Verilen metin:

-----

En Sıcak Konular

Erdoğan veryansın etti

20 Mart 2010 17:48 tsi
Erdoğan veryansın etti Başbakan Recep Tayyip Erdoğan, “Bu ülkenin Başbakanı'nın Davos'ta ortaya koyduğu insani tavrı insafsızca eleştirenler, ABD Temsilciler Meclisinde ortaya çıkan sonucu Davos'un tabii bir sonucu gibi göstermekten, bundan dolayı da tarifsiz bir mutlu

Başbakan Erdoğan, “demokratik açılım” çalışmaları kapsamında radyocularla bir araya geldiği Ak Parti İstanbul İl Başkanlığında yaptığı konuşmada, hem ulusal bazda hem de yerel bazda radyoların artık günlük hayatın ayrılmaz bir parçası haline geldiğini söyledi.

Televizyon ve internetle birlikte tahtının sarsılacağını zanneden radyoların tam tersine çok daha güçlü, çok daha tercih edilir, adeta etkin bir medyaya dönüştüklerini ifade eden Erdoğan, bu başarılarından ötürü radyocuları tebrik ettiğini belirtti.

Radyoculuğun neredeyse Cumhuriyet ile yaşıt olduğunu, Türkiye'deki ilk radyo yayınının dünyadaki örneklerinden sadece birkaç yıl sonra 1920 yılında gerçekleştirildiğini dile getiren Erdoğan, radyoların gazetelerle birlikte Cumhuriyet'in kazanımlarından olduğunu, Türkiye'nin muasır medeniyetler seviyesinin üzerine çıkma gayretlerinde, özellikle de demokrasi mücadelesinde çok önemli bir görevi yerine getirdiklerini söyledi.

-----

Alıştırma görevi a: Haberde Erdoğan radyocularla nerede bir araya geldi?
Haber ile satırlar farklı kaynaklardan alınmıştır.

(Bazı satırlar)

-----

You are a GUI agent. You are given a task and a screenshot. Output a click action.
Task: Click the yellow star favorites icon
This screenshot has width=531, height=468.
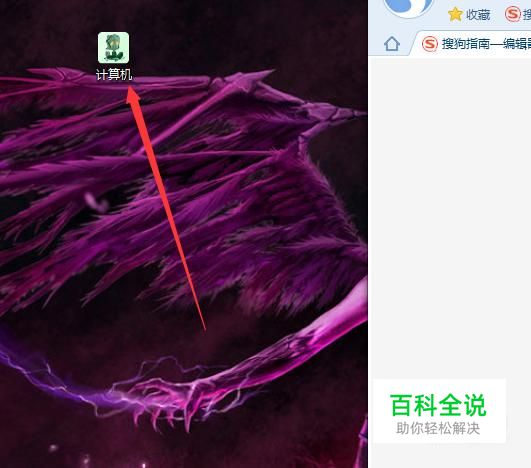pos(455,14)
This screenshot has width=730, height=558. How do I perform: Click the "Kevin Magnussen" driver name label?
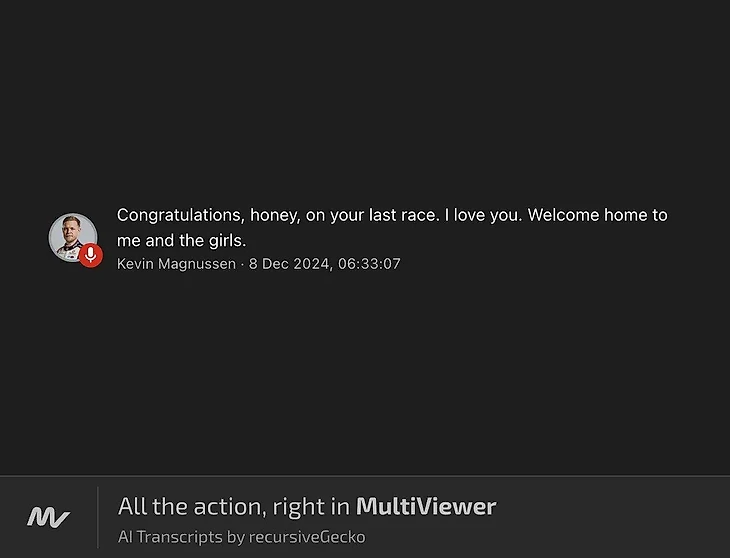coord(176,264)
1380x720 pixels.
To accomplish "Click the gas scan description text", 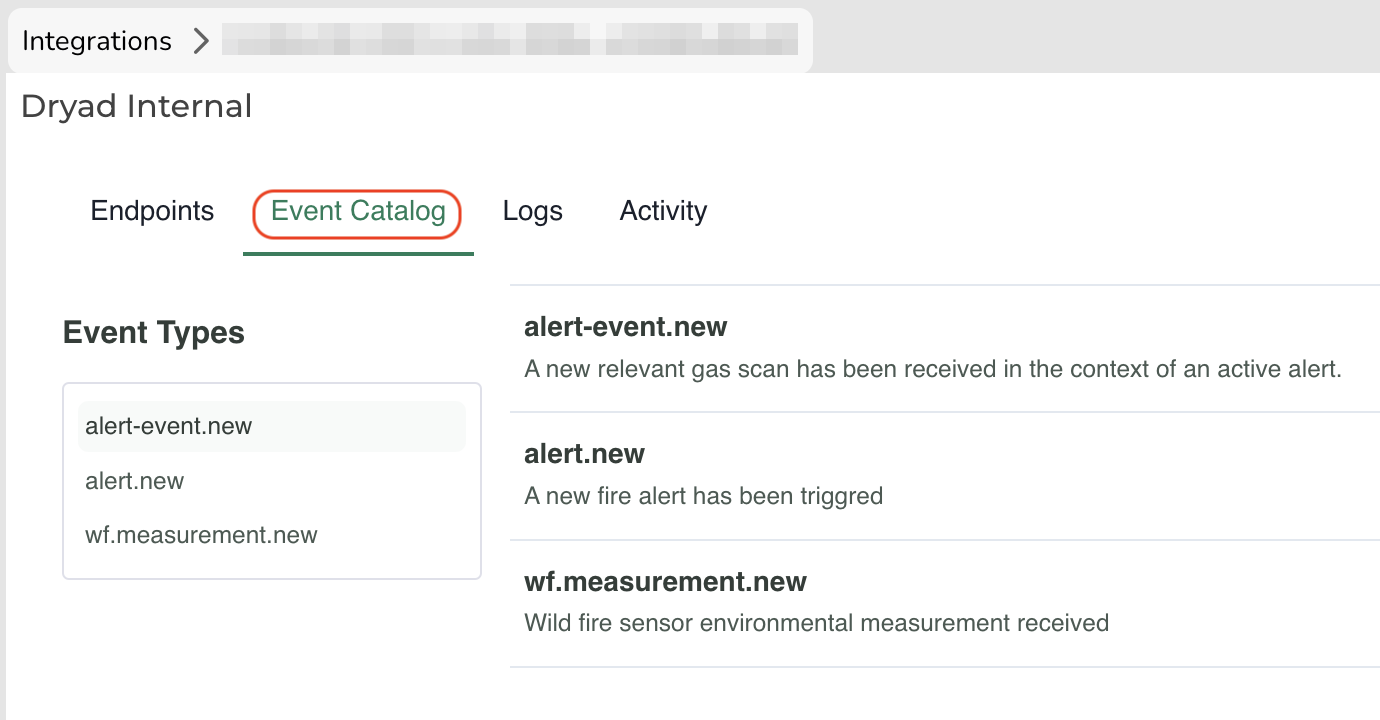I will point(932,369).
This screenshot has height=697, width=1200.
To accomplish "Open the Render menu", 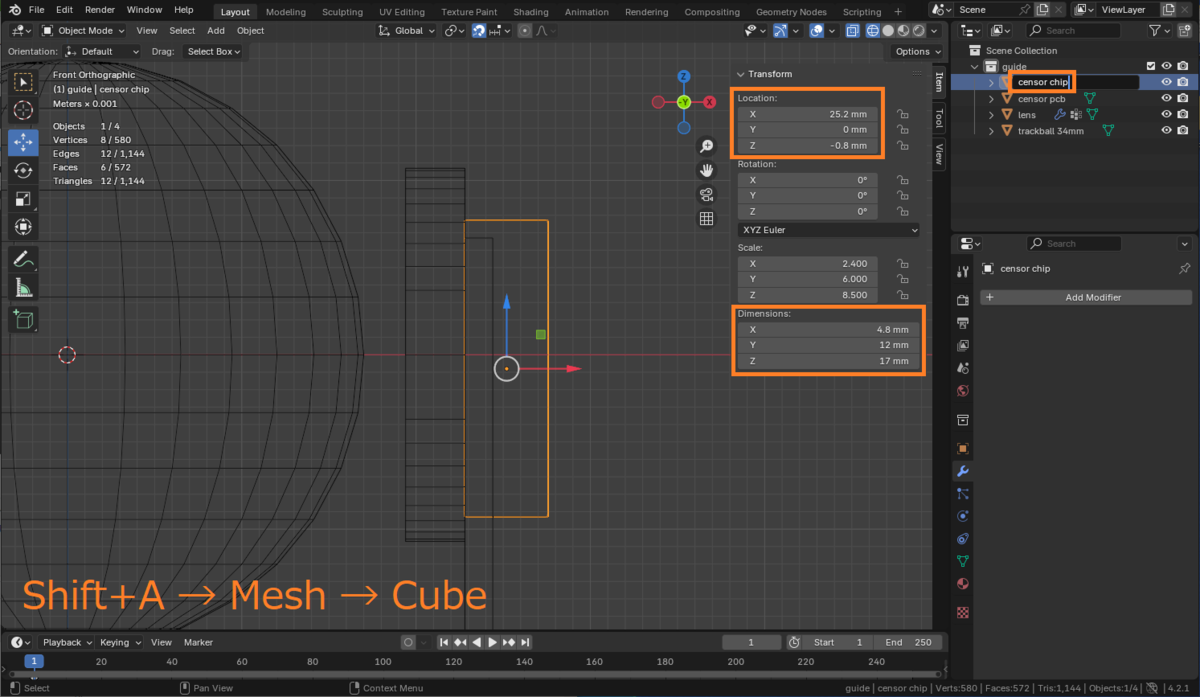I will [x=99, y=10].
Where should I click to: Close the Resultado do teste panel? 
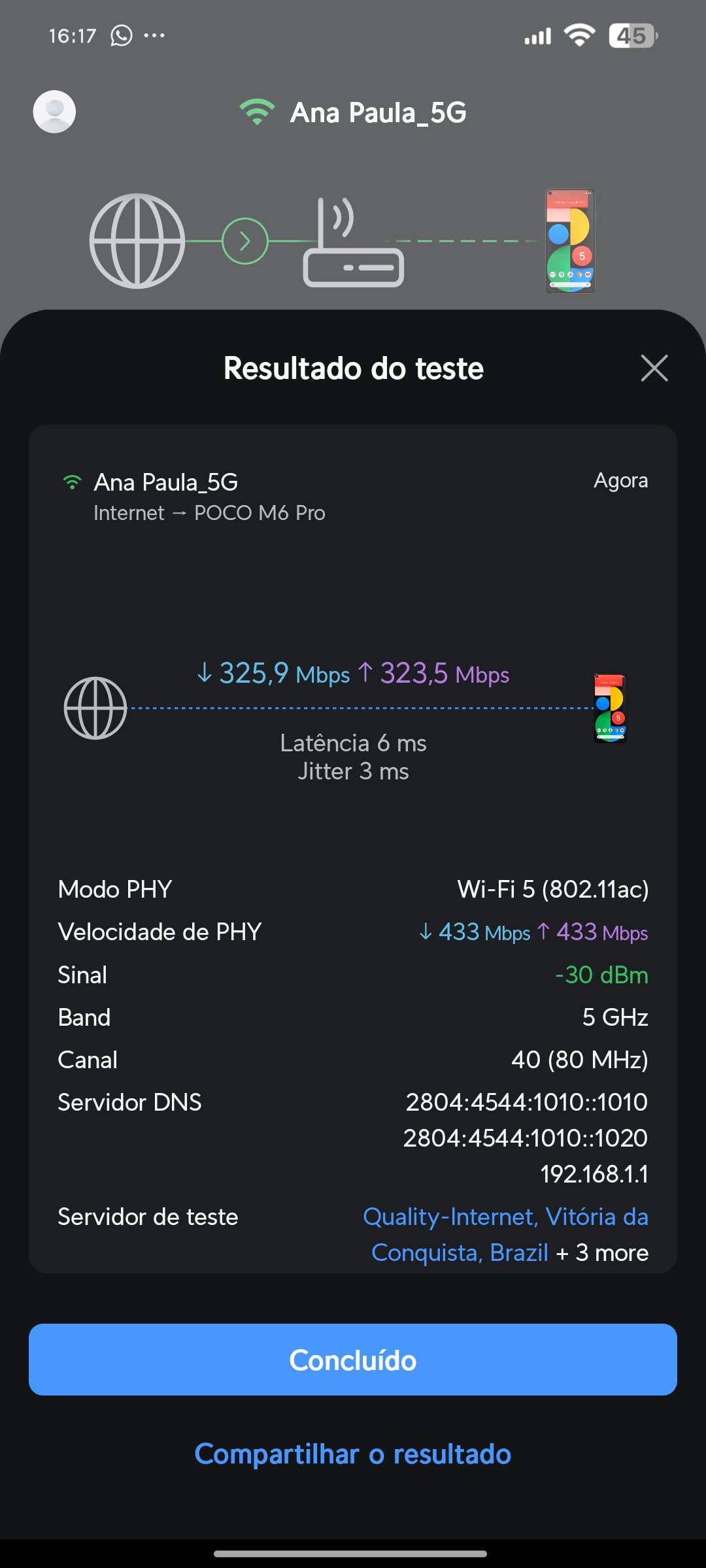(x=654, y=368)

-----

Alıştırma görevi b: Satırlardaki istekler dahil, satırların başından başlayıp "pos(455,14)" bulunan satırdan sonra durarak bu aralığı yeniden yazar mısınız? Bunu yaparken cevaplardaki koordinatları 0,3 ile ölçekleyip tam sayıya yuvarlayın (buçuklar yukarı), resimleri ise cevaba koymayın.

Yazılı cevap a: Ak Parti İstanbul İl Başkanlığında.

Yazılı cevap b:
You are a GUI agent. You are given a task and a screenshot. Output a click action.
Task: Click the yellow star favorites icon
This screenshot has width=531, height=468.
pos(137,4)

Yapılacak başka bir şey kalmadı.